I agree that it would be better if MathML were supported in IE without any extras that need to be installed. However, let me remind you that Firefox also requires fonts to be installed (except on recent Mac OSs), or be provided by a website, in order to produce good results, right? I bet when Firefox's MathML supported is measured against the MathML test suite, it is with STIX fonts installed. MathJax has a similar issue that every website author has to inject it into their website to get it to work. Unfortunately for the community, the MathML support situation is not as simple as we might hope. Sure, it is possible to use a definition of "native" that leaves MathPlayer out but I don't think it serves your readers well to do so.
As I already said privately, I didn't refer to my signing of your paycheck to indicate that I expected you to say things a certain way. Just that it would be improbable for you to not know about MathPlayer therefore its omission has to have some other cause.

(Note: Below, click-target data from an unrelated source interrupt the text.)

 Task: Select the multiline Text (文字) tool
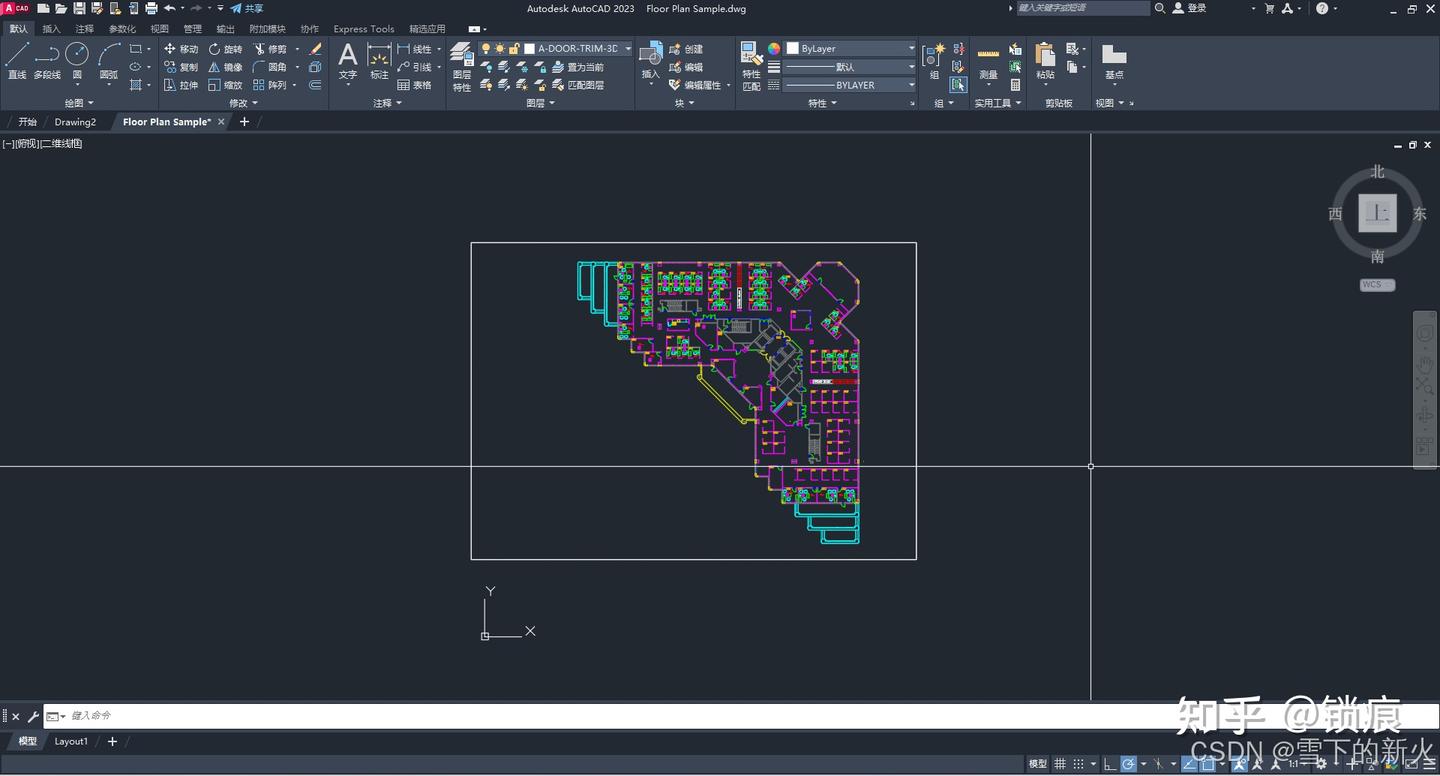click(x=347, y=60)
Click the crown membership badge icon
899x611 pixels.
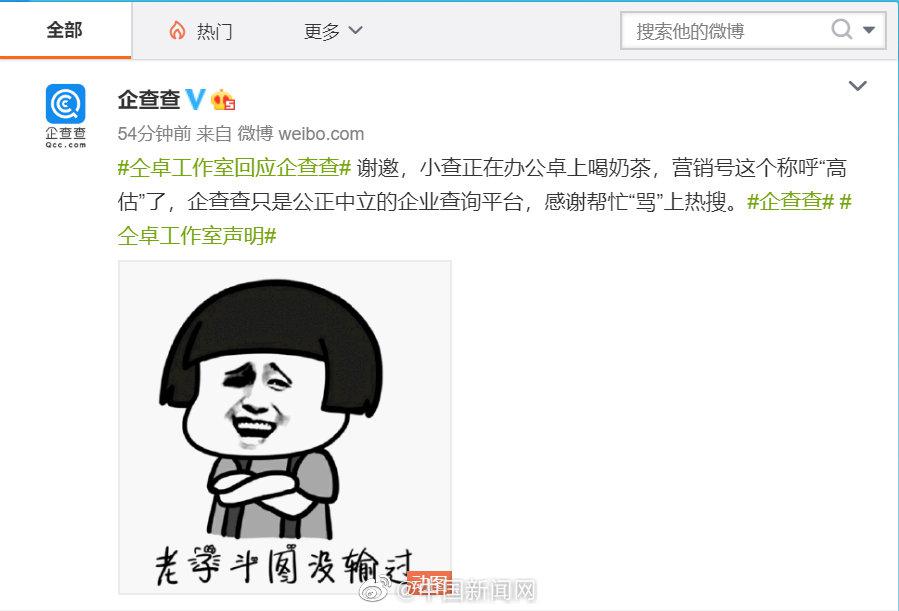[x=223, y=100]
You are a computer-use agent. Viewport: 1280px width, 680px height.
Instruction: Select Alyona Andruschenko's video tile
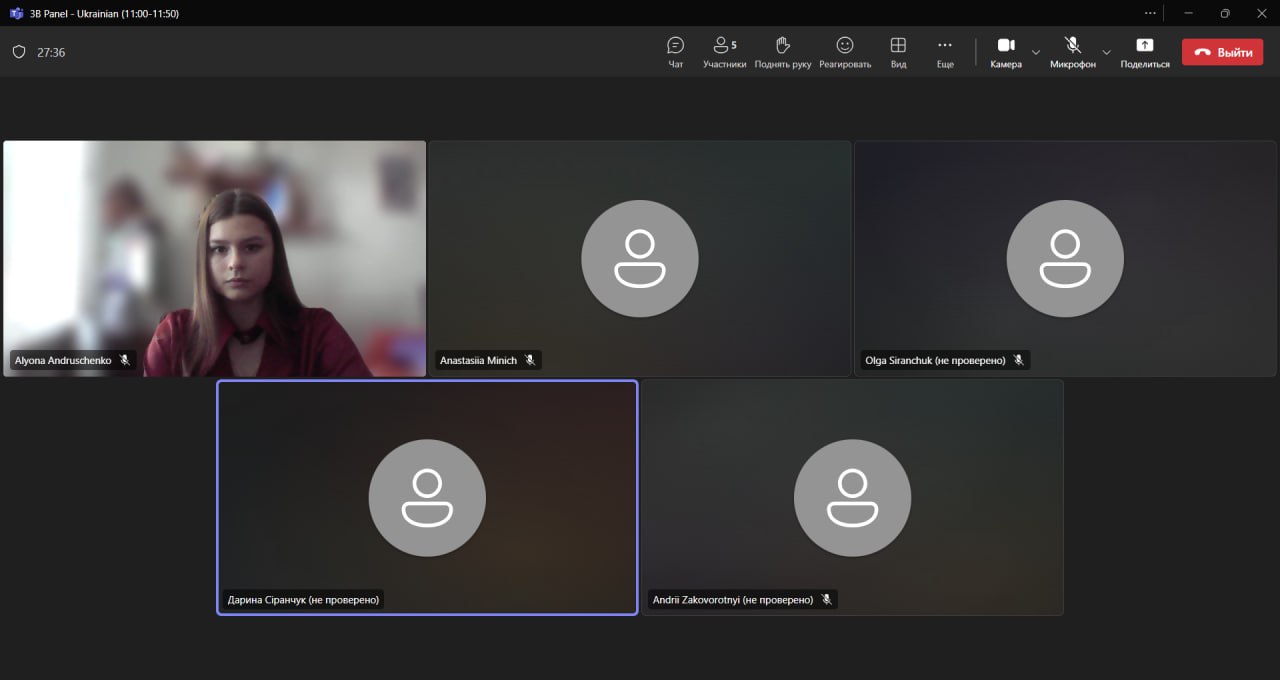pos(214,258)
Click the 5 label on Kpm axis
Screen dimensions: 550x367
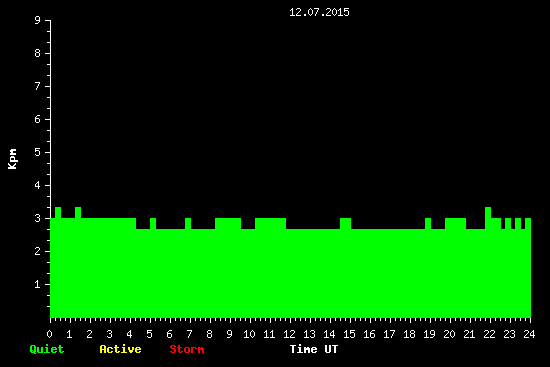(38, 152)
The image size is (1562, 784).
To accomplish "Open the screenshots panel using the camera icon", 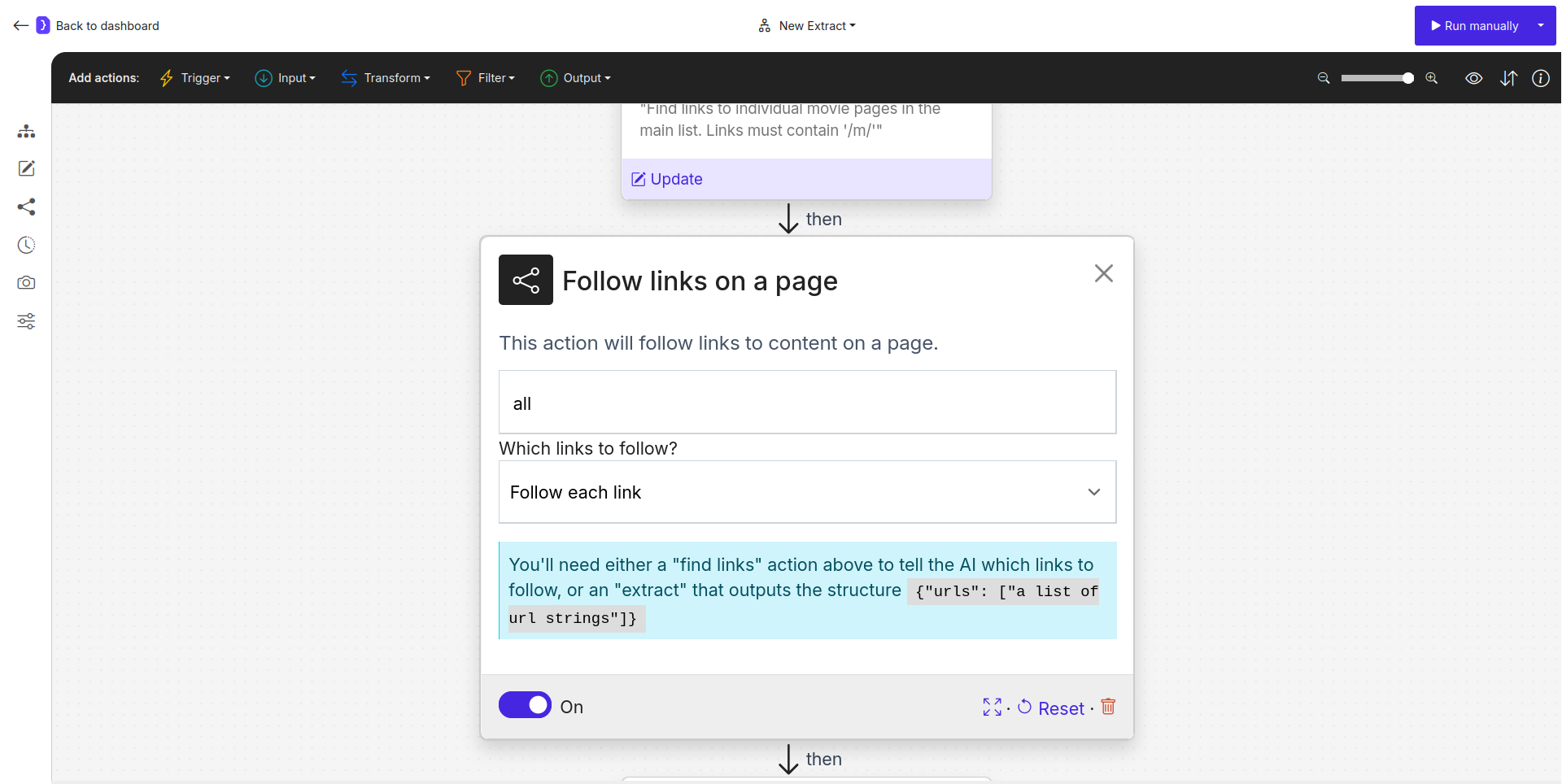I will (26, 283).
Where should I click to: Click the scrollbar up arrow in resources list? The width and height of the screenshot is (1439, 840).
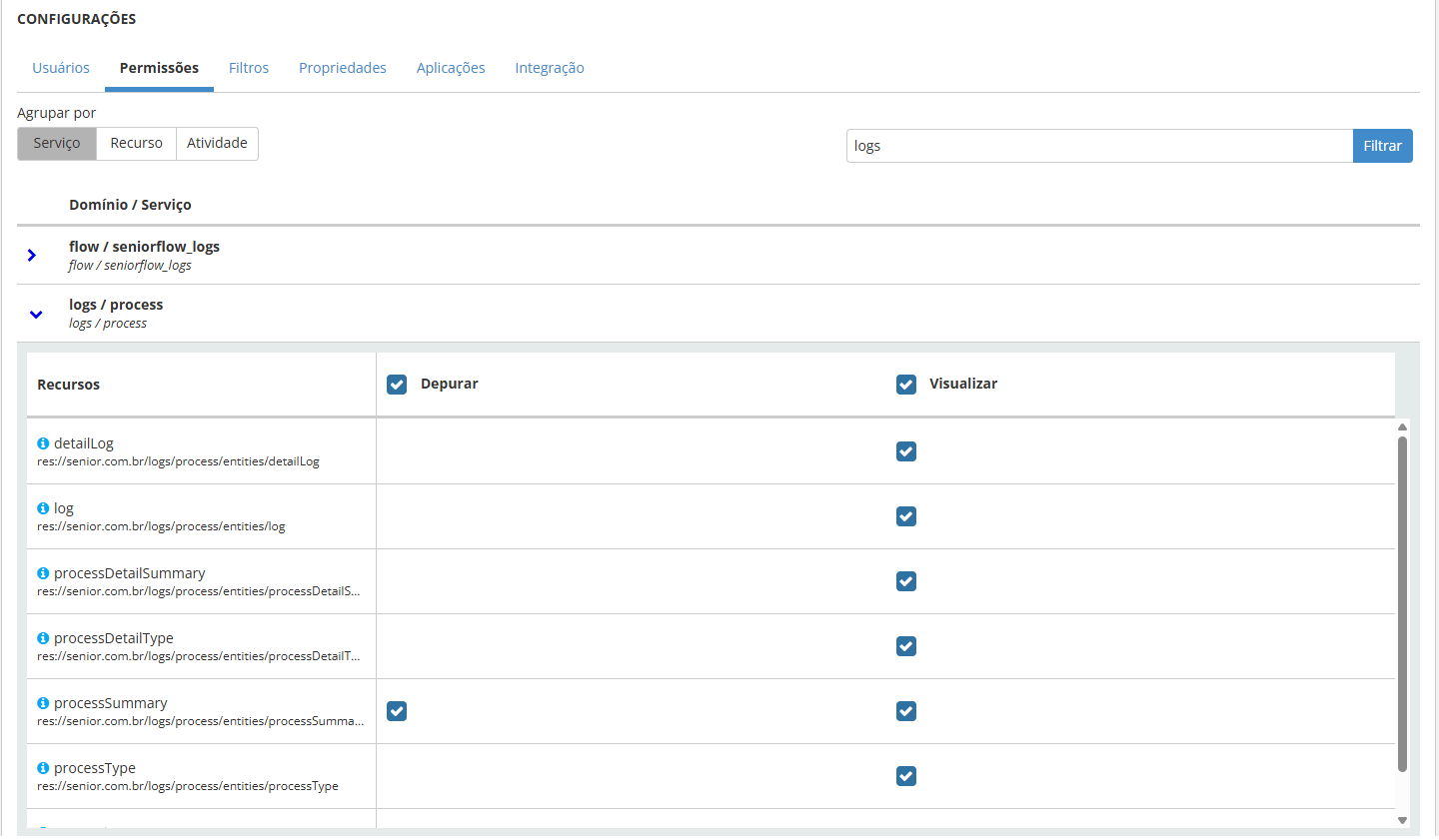(1402, 427)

MathML renderers in browsers have a dilemma with respect to CSS styling and style attributes. Very often MathML in the HTML page includes styling from some original document context that is inappropriate for the web page. On top of that, each browser maintains its own algorithms for choosing default fonts and sizes. Finally, the user can use browser options such as font size that affect the page formatting. The MathML renderer can try to be faithful to the styling but often it can do a better job by ignoring it.
I believe that MathML was designed to follow the XML (XHTML) philosophy where it was imagined that each MathML markup instance would be written carefully and styled (and restyled) for each context in which it was placed. This is somewhat naive and impractical. People are bound to move MathML instances around without adapting them to each context. Even if they did, it would not produce good results because the browser context can change dynamically.